- **PETUNJUK TUGAS 1**: Salin tanpa perubahan seluruh bagian teks tentang pendidikan nasional, mulai dari "Menjelang peringatan 65" terus ke bawah sampai "seakan tak terselesaikan.".
- **PETUNJUK TUGAS 2**: Tentukan apakah tiap pernyataan berikut sesuai dengan teks tentang pendidikan nasional, lalu jawab ya atau tidak disertai kutipan persis dari teks yang menjadi penentunya: (a) teks itu ditulis menjelang peringatan 65 tahun Indonesia merdeka; (b) keluh kesah orang tua tentang seleksi murid baru dibaca lewat siaran televisi; (c) proses seleksi murid baru jalur khusus yang dikeluhkan terjadi di beberapa sekolah swasta.
- **PETUNJUK TUGAS 3**: Sebutkan semua hal yang dalam teks tentang pendidikan nasional dirangkai sebelum frasa "sudah cukup untuk menunjukkan" sebagai tanda permasalahan pendidikan nasional.

─── TEKS

SELAMAT DATANG DI DUNIA MATEMATIKA

15 Juni 2010

Sekolah Swasta Bisa Jadi Pilihan

Menjelang peringatan 65 tahun Indonesia merdeka, sebaiknya kita merenung sampai sejauh mana perjalanan pendidikan bangsa ini. Semboyan Ing Ngarsa Sung Tuladha, Ing Madya Mangun Karsa dan Tut Wuri Handayani masihkah pantas kita dengung-dengungkan, sedangkan permasalahan pendidikan nasional datang silih berganti tanpa kita tahu kapan berakhir.Kurikulum baru yang selalu muncul dengan beberapa kontroversi, sertfikasi guru yang semrawut dengan banyak implikasinya, ujian nasional dengan segala keruwetannya, BOS, Seleksi Penerimaan Mahasiswa Baru, Penerimaan Peserta Didik (PPD) sudah cukup untuk menunjukkan bahwa permasalahan pendidikan nasional ibarat anak gunung yang dari waktu ke waktu semakin besar dan seakan tak terselesaikan.
Seminggu terakhir keprihatinan kita terpancing ketika membaca keluh kesah orang tua di beberapa surat kabar mengenai proses seleksi murid baru jalur khusus di beberapa sekolah negeri. Inikah wajah dunia pendidikan Indonesia? Ketika kewajiban menuntut ilmu terganjal oleh suatu proses yang justru dikendalikan oleh lembaga penyelenggara pendidikan yaitu sekolah.

──────
─── BARIS HASIL EKSTRAKSI

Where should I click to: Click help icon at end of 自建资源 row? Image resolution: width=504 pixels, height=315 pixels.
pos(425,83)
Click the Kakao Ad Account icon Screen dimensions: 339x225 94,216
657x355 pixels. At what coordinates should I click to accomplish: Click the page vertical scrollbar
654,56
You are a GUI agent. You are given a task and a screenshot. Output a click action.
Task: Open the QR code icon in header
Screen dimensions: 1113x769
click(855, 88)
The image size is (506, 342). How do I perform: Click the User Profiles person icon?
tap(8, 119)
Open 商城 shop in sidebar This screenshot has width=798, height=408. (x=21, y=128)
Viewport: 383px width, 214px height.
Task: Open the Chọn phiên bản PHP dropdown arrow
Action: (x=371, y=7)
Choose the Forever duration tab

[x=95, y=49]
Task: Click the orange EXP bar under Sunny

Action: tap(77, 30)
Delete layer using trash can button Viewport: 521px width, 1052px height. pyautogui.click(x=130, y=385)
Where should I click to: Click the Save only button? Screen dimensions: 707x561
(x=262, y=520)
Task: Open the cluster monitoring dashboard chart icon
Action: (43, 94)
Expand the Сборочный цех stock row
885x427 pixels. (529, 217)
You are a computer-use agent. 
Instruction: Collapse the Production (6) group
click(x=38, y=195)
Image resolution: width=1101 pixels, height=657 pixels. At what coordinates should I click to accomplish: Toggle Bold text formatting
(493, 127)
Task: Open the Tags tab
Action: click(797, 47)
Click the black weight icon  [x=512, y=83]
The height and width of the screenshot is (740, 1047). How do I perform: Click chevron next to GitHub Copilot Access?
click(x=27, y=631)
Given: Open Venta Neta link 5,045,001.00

──────

- **JAWABAN TUGAS 1**:
Menjelang peringatan 65 tahun Indonesia merdeka, sebaiknya kita merenung sampai sejauh mana perjalanan pendidikan bangsa ini. Semboyan Ing Ngarsa Sung Tuladha, Ing Madya Mangun Karsa dan Tut Wuri Handayani masihkah pantas kita dengung-dengungkan, sedangkan permasalahan pendidikan nasional datang silih berganti tanpa kita tahu kapan berakhir.Kurikulum baru yang selalu muncul dengan beberapa kontroversi, sertfikasi guru yang semrawut dengan banyak implikasinya, ujian nasional dengan segala keruwetannya, BOS, Seleksi Penerimaan Mahasiswa Baru, Penerimaan Peserta Didik (PPD) sudah cukup untuk menunjukkan bahwa permasalahan pendidikan nasional ibarat anak gunung yang dari waktu ke waktu semakin besar dan seakan tak terselesaikan.

- **JAWABAN TUGAS 2**:
(a) Ya: "Menjelang peringatan 65 tahun Indonesia merdeka"
(b) Tidak: "membaca keluh kesah orang tua di beberapa surat kabar"
(c) Tidak: "proses seleksi murid baru jalur khusus di beberapa sekolah negeri"

- **JAWABAN TUGAS 3**:
1. Kurikulum baru
2. Sertfikasi guru
3. Ujian nasional
4. BOS
5. Seleksi Penerimaan Mahasiswa Baru
6. Penerimaan Peserta Didik (PPD)